INTRODUCTION
Rhinophyma is a progressive and disfiguring condition of the nose, characterized by the enlargement of sebaceous glands and the proliferation of blood vessels and connective tissue [1]. It is commonly associated with chronic rosacea and has historically been regarded as the advanced or end stage of this condition, although its precise pathogenesis remains unclear [2].
The disorder primarily affects the lower two-thirds of the nose, though similar changes can sometimes involve the chin (gnathophyma), forehead (metophyma), or ears (otophyma) [1]. Clinically, rhinophyma presents as a painless hypertrophy of the distal nose, leading to significant nasal deformity. This condition can have a profound impact on both physical appearance and quality of life [2]. Many individuals with rosacea lose self-confidence and feel embarrassed in social or work situations.

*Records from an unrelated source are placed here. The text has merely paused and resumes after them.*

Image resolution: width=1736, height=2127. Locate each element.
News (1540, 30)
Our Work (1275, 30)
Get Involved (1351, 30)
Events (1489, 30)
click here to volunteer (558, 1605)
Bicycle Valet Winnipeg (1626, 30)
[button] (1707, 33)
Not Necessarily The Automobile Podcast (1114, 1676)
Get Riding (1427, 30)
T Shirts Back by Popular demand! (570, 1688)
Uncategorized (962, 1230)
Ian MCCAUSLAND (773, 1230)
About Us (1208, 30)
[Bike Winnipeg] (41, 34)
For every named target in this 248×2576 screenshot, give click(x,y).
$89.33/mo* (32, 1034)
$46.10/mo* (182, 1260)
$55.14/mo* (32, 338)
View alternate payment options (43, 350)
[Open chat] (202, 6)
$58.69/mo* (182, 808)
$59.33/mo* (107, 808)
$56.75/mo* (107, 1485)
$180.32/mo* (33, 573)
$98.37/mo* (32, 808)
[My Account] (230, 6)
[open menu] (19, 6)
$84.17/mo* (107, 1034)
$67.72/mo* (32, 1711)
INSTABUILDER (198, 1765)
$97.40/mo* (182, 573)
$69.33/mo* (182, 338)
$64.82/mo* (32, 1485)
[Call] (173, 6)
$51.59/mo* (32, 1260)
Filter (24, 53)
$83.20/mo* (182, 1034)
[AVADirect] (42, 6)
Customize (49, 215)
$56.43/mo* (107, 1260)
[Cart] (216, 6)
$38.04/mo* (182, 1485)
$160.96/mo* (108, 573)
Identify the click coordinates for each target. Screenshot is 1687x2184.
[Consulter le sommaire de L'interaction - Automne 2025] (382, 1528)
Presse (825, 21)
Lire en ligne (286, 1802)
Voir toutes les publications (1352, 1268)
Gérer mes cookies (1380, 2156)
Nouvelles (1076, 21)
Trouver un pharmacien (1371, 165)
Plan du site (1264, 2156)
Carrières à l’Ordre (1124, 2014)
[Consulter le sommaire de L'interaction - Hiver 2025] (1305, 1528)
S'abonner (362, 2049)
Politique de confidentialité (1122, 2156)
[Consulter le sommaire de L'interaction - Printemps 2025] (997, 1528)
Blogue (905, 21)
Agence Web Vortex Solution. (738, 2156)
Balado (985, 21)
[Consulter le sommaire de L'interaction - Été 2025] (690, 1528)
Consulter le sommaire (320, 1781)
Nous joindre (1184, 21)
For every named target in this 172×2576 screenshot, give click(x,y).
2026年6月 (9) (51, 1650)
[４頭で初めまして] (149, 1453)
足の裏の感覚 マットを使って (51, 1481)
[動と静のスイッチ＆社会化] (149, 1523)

Many individuals with rosacea experience a loss of self-confidence and feel uncomfortable in social or professional settings. For patients with rhinophyma, the appearance of the nose adversely affects their daily functioning and participation in social life.
CASE REPORT
A 66-year-old patient presented with concerns about the unsightly appearance of his nose and reported a 4-year history of a progressively enlarging mass on the nasal area. The lesions initially appeared as a small nodule on the tip of the nose and gradually extended to involve the entire nose, resulting in significant cosmetic disfigurement and psychological distress. The patient reported no nasal obstruction or dyspnoea and denied any history of trauma, physical manipulation, prior use of topical medications or previous occurrences of similar lesions.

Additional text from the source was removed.